Outlook

Confined inside a roomy house with a small garden and splendid view of Beverley Minster to the east and one of trees and rooftops to the west beyond the small back garden, we are immensely fortunate. Before the coronavirus lockdown, we had been mourning the felling of magnificent deciduous trees leaving only a few evergreen ones, mainly laurel and yew. When we arrived in Beverley, the roads along each side of the Minster, linked by our street, were lined with houses that backed on to gardens opening on to a large orchard. In springtime the trees boughed down in blossom, like the ones painted by Samuel Palmer. There were neat vegetable plots beneath the trees. Then they were cut down to make way for new houses leaving only a strip of the old orchard inside weathered brick walls. People have the right to live where they wish, if affordable, and so the trees have been cleared away and the last bit of orchard will be built over. Further off, machines have been thumping away to drive foundations deep into low ground with a high water level.

The masons of old knew how and where to build. We are fortunate to live in a house standing on the same solid outcrop as the Minster. Behind our row of houses at the end of the gardens is a narrow path over a culvert that encloses one of the many underground streams. The abundance of streams at the Minster end of the town together with the herds to supply the skins for leather feeding in the nearby meadows were ideal for a tanning industry which continued into living memory. Consequently, the Minster end of Beverley was considered the poor one. The fashionable eighteenth and nineteenth-century promenade, New Walk, lies at the far end of the town near Saint Mary’s, a church built by wealthy guilds in medieval times. On the south side of the Minster is an open field with buildings around it. It was the site of the bishop’s palace, I was told, so it cannot be built over. It lies there waiting for archaeologists to dig and find out what buildings originally lay on the site.
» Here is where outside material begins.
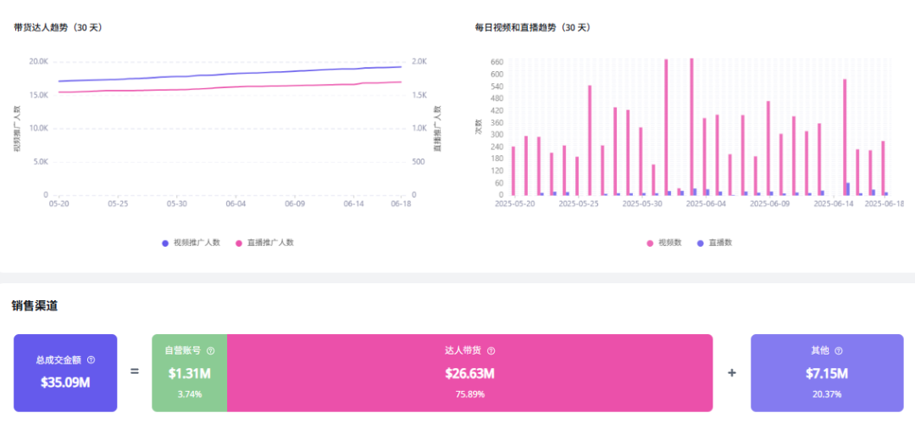Click help icon beside 达人带货
The height and width of the screenshot is (424, 915).
[491, 350]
The house where I live replaced a barn serving stables. An unaccounted-for beam protrudes at the top of the stairwell, left over or incorporated from the pre-existing barn, no longer of use. Then the railway arrived in Beverley in the 1860s; the stables and barn were demolished to provide space for a terrace of dwellings. Now the fields beyond the protected site of the presumed bishop’s palace are being covered in brick houses without chimneys, an easy way to date them for future generations: ADF or ‘after domestic fires’, and WDF ‘with domestic fires’, or with chimneys – the verticals on a horizontal building. They will soon be obsolete or historical, like petrol or diesel cars in three years’ time.
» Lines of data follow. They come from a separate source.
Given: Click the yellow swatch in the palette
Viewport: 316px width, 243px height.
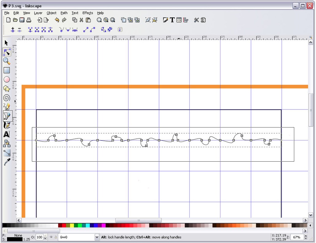Looking at the screenshot, I should 72,225.

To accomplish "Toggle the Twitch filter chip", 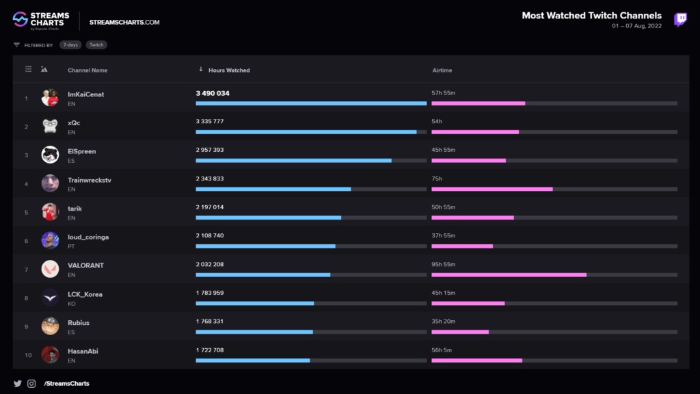I will coord(96,44).
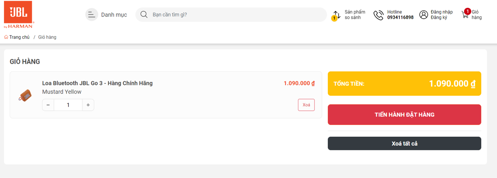Go to Trang chủ breadcrumb link

click(x=19, y=37)
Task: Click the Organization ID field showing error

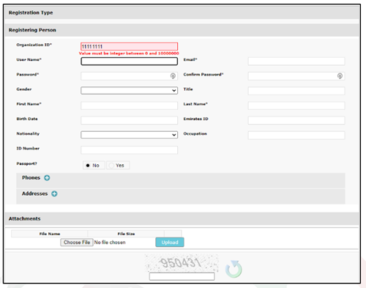Action: click(x=129, y=46)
Although there have been moves to fell the magnificent copper beech which some say is too close to the Minster’s north transept and could undermine the foundations, those voices have been silent in recent years. That is, I hope, the only mooted change to my east outlook, like the one of Rouen cathedral painted by Claude Monet.

These are the only certain outlooks in a constrained existence, uncertain as we all are of what lies beyond. By a strange coincidence, I have just finished writing a novel about the near future. The right time to publish it is now.